Même le marché des obsèques s’adapte aux nouveaux modes de consommation. Les services se digitalisent, les pratiques deviennent de plus en plus respectueuses de l’environnement et les funérailles s’anticipent. Actuellement, le secteur est en pleine croissance avec un chiffre d’affaires qui totalise 2,5 milliards d’euros. Dans l’Hexagone, les familles des défunts ont le choix entre 4 000 prestataires.

Préparation des papiers administratifs, transmission de l’héritage (dont l’assurance vie), fabrication du cercueil… de nombreuses entreprises se spécialisent actuellement dans l’organisation des obsèques.

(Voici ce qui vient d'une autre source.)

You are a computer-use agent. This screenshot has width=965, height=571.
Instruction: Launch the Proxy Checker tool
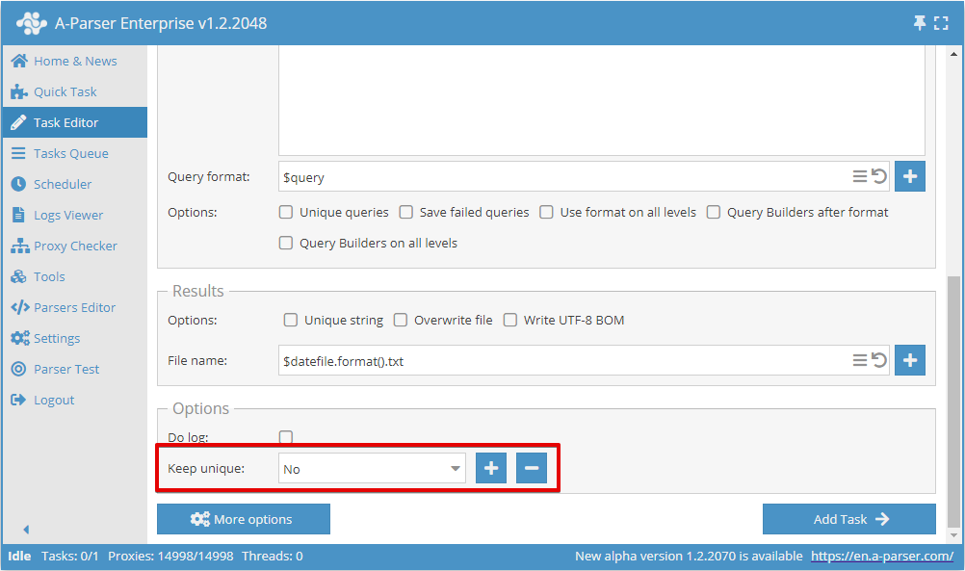tap(75, 246)
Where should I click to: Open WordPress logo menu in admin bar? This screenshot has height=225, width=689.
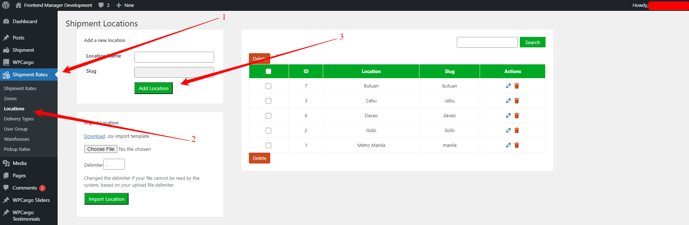point(6,5)
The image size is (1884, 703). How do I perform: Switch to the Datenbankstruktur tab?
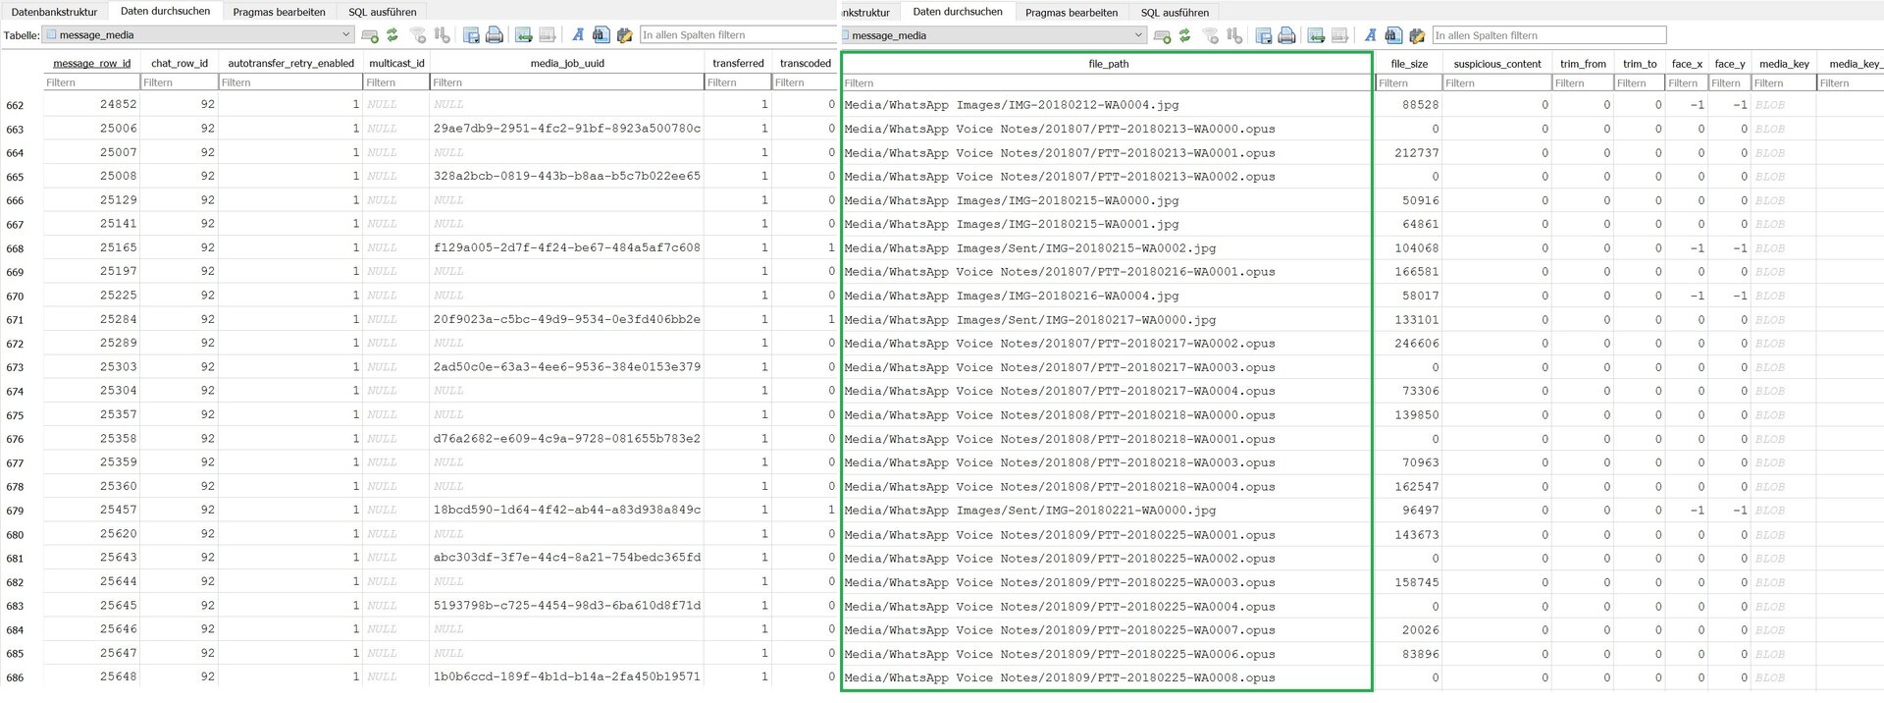(x=54, y=12)
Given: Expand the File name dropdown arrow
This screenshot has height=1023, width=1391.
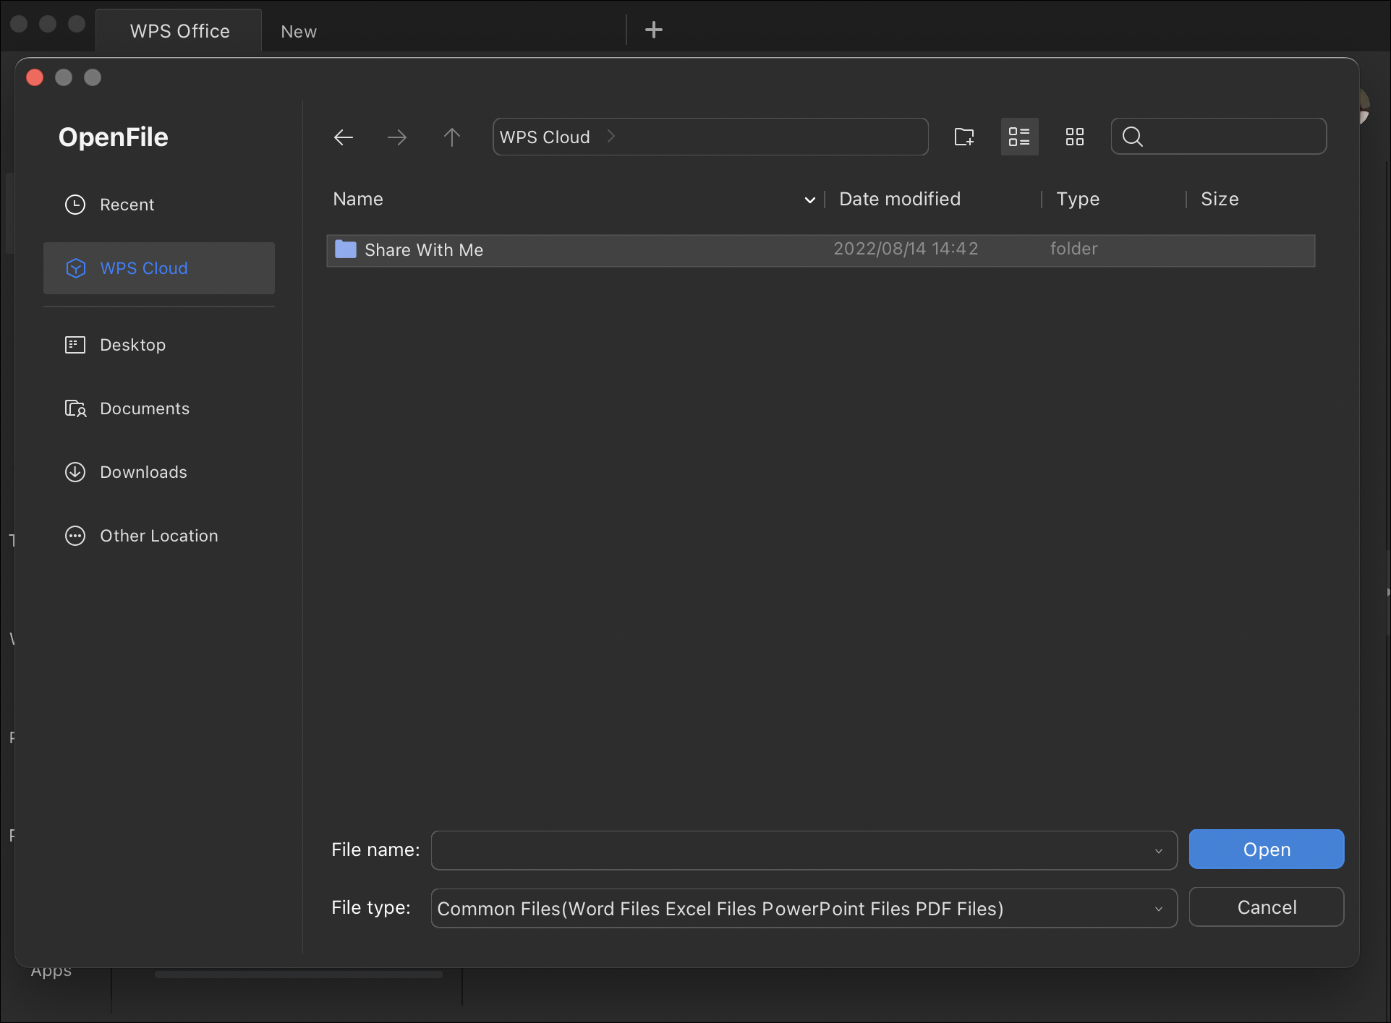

Il s’agit d’un marché en pleine croissance qui a été libéralisé il y a presque 30 ans.

En 2018, 614 000 décès ont été enregistrés par l’INSEE, ce qui implique une hausse de 13 % comparée à l’année 2000. Le même organisme prévoit que 770 000 personnes mourront en 2050. En guise de rappel, la France assiste au vieillissement de sa population, à un point tel que la silver économie est devenue un concept bien ancré.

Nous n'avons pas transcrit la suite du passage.